Des Kurdes syriens commencent leur retour dans une ville frontalière saisie par la Turquie
Les points importants
- Retour massif : Environ 2 500 Kurdes syriens regagnent Ras al-Ain après des années d’exil forcé, suite à l’offensive turque de 2019.
- Accord politique : L’intégration des forces kurdes dans l’État syrien, convenue en janvier, a ouvert la voie à ce rapatriement collectif.

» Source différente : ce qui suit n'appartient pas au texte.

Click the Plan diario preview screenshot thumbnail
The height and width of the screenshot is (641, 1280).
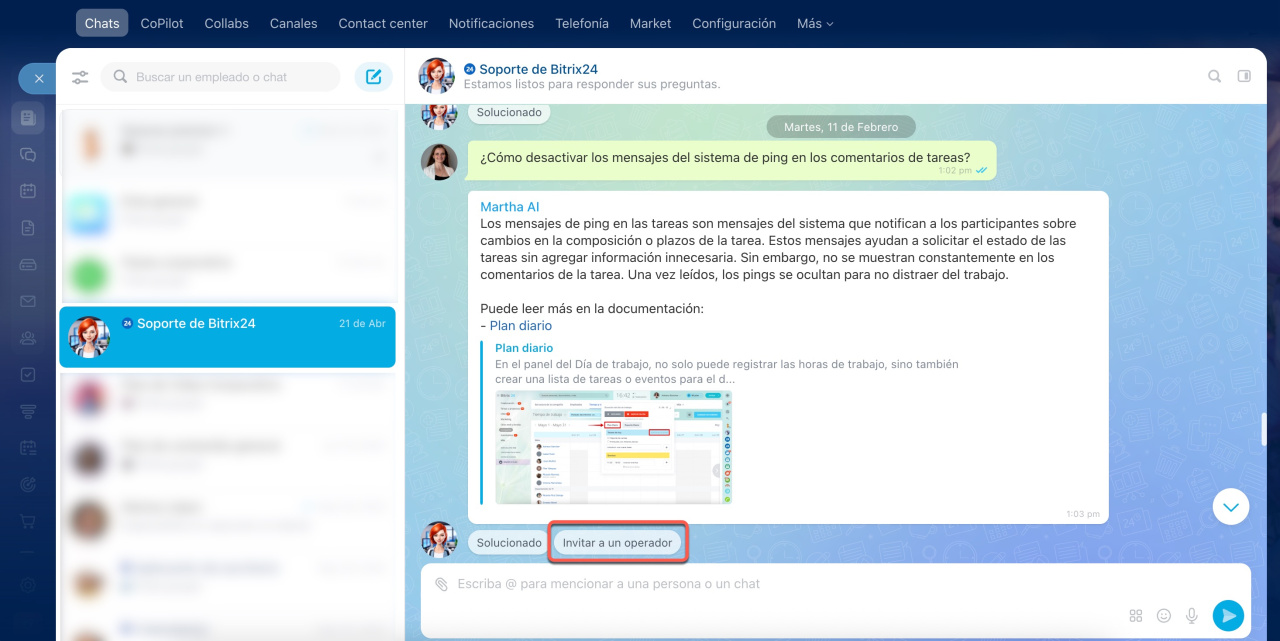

- Pillages documentés : Des groupes de défense des droits humains signalent la confiscation et le pillage de biens après l’incursion turque, aggravant la détresse des déplacés.
Environ 2 500 Kurdes syriens ont commencé lundi à retourner à Ras al-Ain, une ville frontalière du nord-est saisie par la Turquie et des combattants syriens alliés en 2019, après des années de déplacement.
Ce retour fait suite à un accord de janvier entre les autorités kurdes de Syrie et le gouvernement de Damas visant à intégrer les forces kurdes et les institutions civiles dans l’État. L’accord prévoyait également le retour des Kurdes déplacés chez eux.
Des dizaines de milliers de Kurdes ont fui lorsque la Turquie et des groupes syriens alliés ont capturé une bande de territoire le long de la frontière, y compris Ras al-Ain, aux forces dirigées par les Kurdes pendant la guerre civile syrienne.
Un premier groupe d’environ 2 500 personnes se rendait lundi dans la ville, a déclaré Jawan Isso, membre d’un comité représentant les résidents déplacés.
« Cette étape est le résultat des efforts de toutes les parties et d’une coordination continue » entre Damas et les autorités kurdes, a déclaré Isso, ajoutant qu’un autre groupe reviendrait dans les jours à venir.
Des douzaines de camions transportant des meubles et autres effets personnels attendaient de partir près de la ville nord-est de Hasakeh. Hommes, femmes et enfants se sont rassemblés pour le voyage.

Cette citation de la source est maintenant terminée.